This guy that Pelosi thinks has a special expertise on Homeland Security because of Hurricane Katrina is also the guy who diverted a National Guard contingent to escort him to his home so he could retrieve his personal belongings :rolleyes: :rolleyes: :rolleyes: :rolleyes: :rolleyes: :rolleyes: . Yeah, he has some expertise. For shame.
 
He's willing to "crudely hamstring" the forces but just not in a way that might garner political criticism. Typical.

Meanwhile, Michael Novak points out a disturbing similarity between Iraq and Vietnam.


In Congress, Democrats (and the occasional Republican like Maine’s Chuck Hagel) would fulfill the prediction of Osama bin Laden, who said that Americans would lose heart and go home. This is the road the Democrats put us on on Friday. They have marched into untenable territory, and they have now exposed their flank to a withering enfilade. Once again, they have repeated their deed of 39 years ago, turning victory into defeat, setting the stage for last-minute departures by helicopter, banging with rifles the up-reached hands of friends of the United States, who are begging not to be abandoned.

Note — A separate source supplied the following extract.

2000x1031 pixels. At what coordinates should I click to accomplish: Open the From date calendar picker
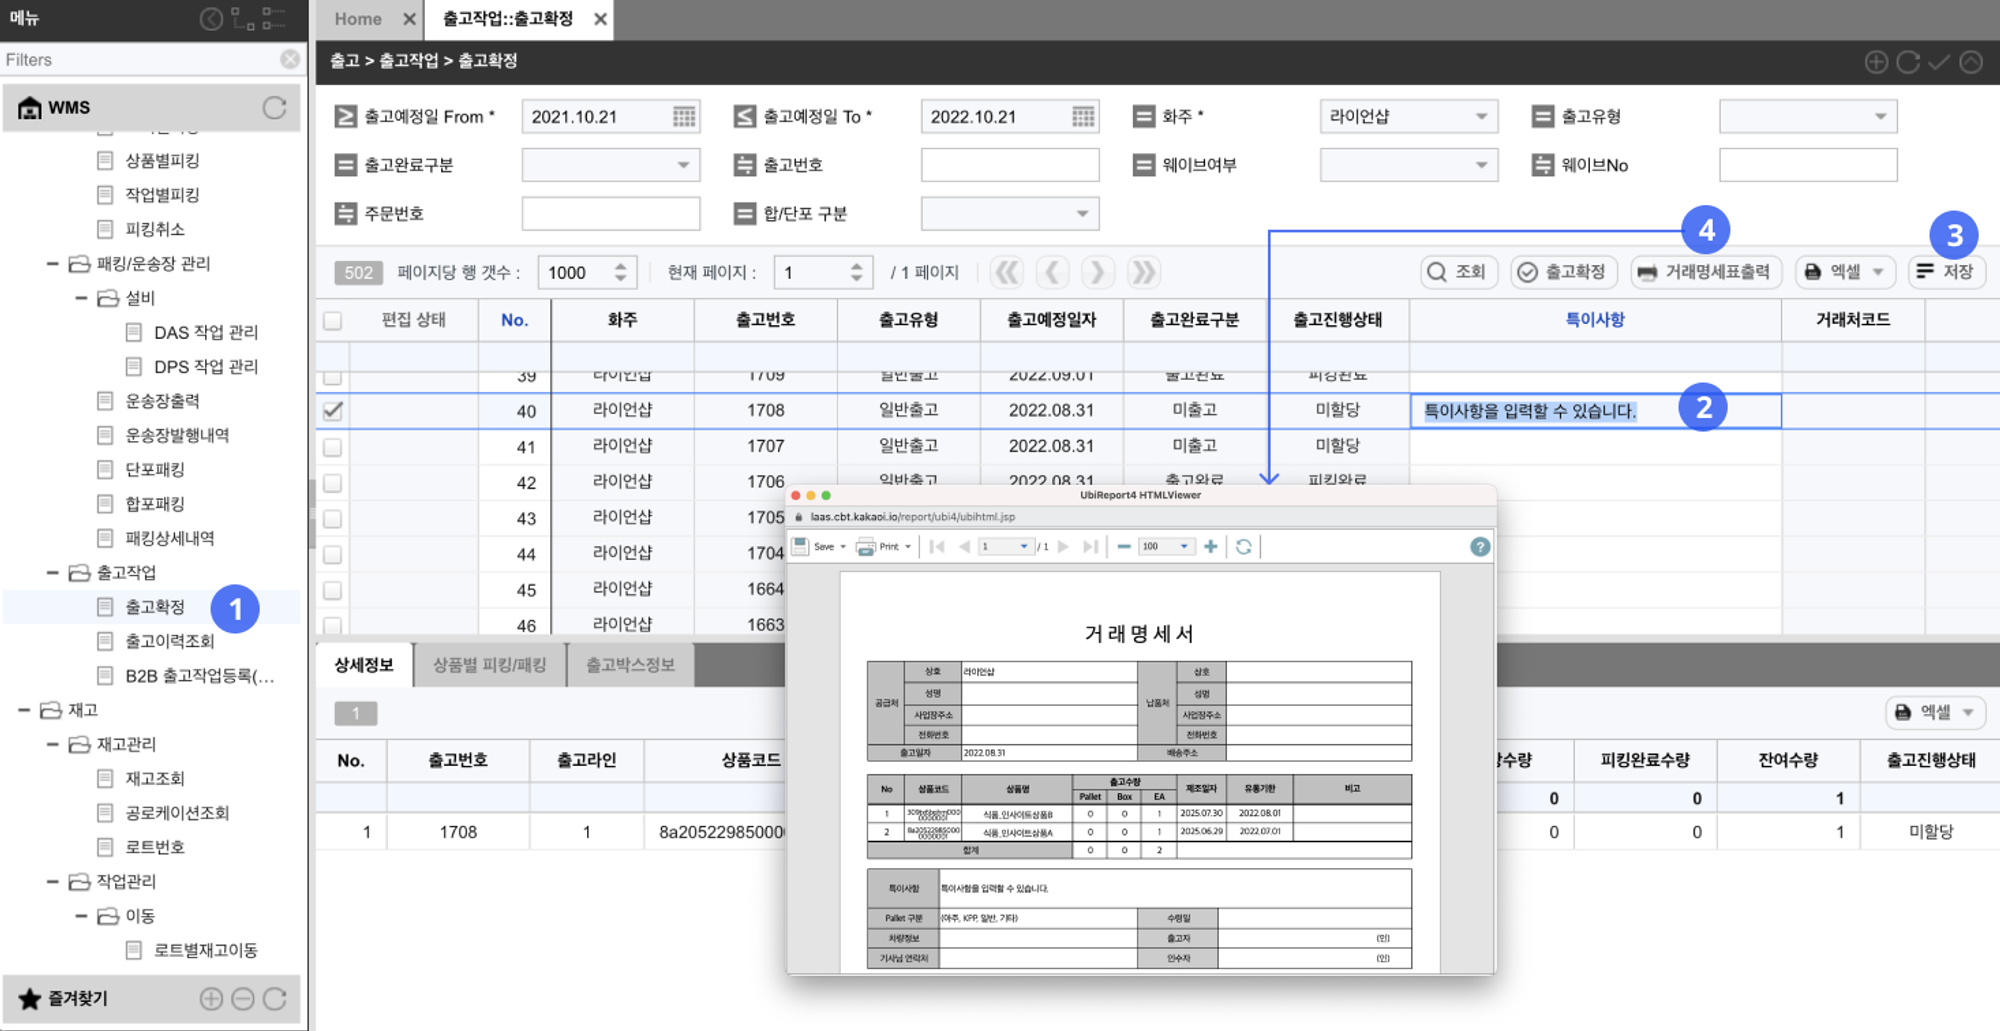[683, 117]
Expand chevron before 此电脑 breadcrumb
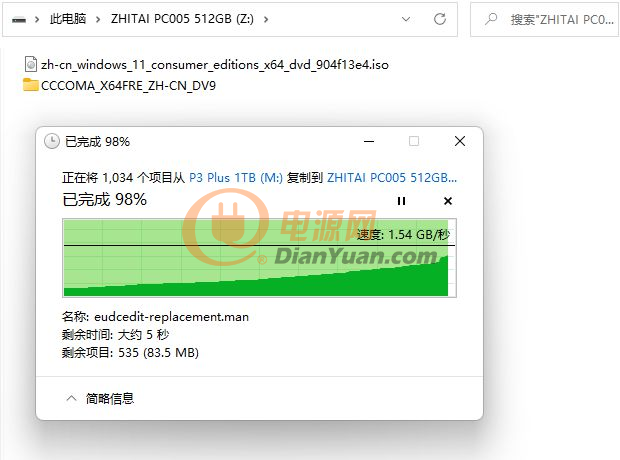This screenshot has width=620, height=460. [37, 19]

I thought that day that that obscene, humiliating, disgraceful departure from the United States embassy in Saigon was the most dishonorable day in American history. I still feel sick thinking about it.

That dishonor was brought about by a Congress determined to stop funding a war that had turned into its final lap toward victory. An arrogant Democratic Congress abandoned several million friends of the United States to torture, imprisonment, death. Two millions took desperate flight by sea upon open rafts or flimsy junks, to be set upon by pirates as well as pursuing foes.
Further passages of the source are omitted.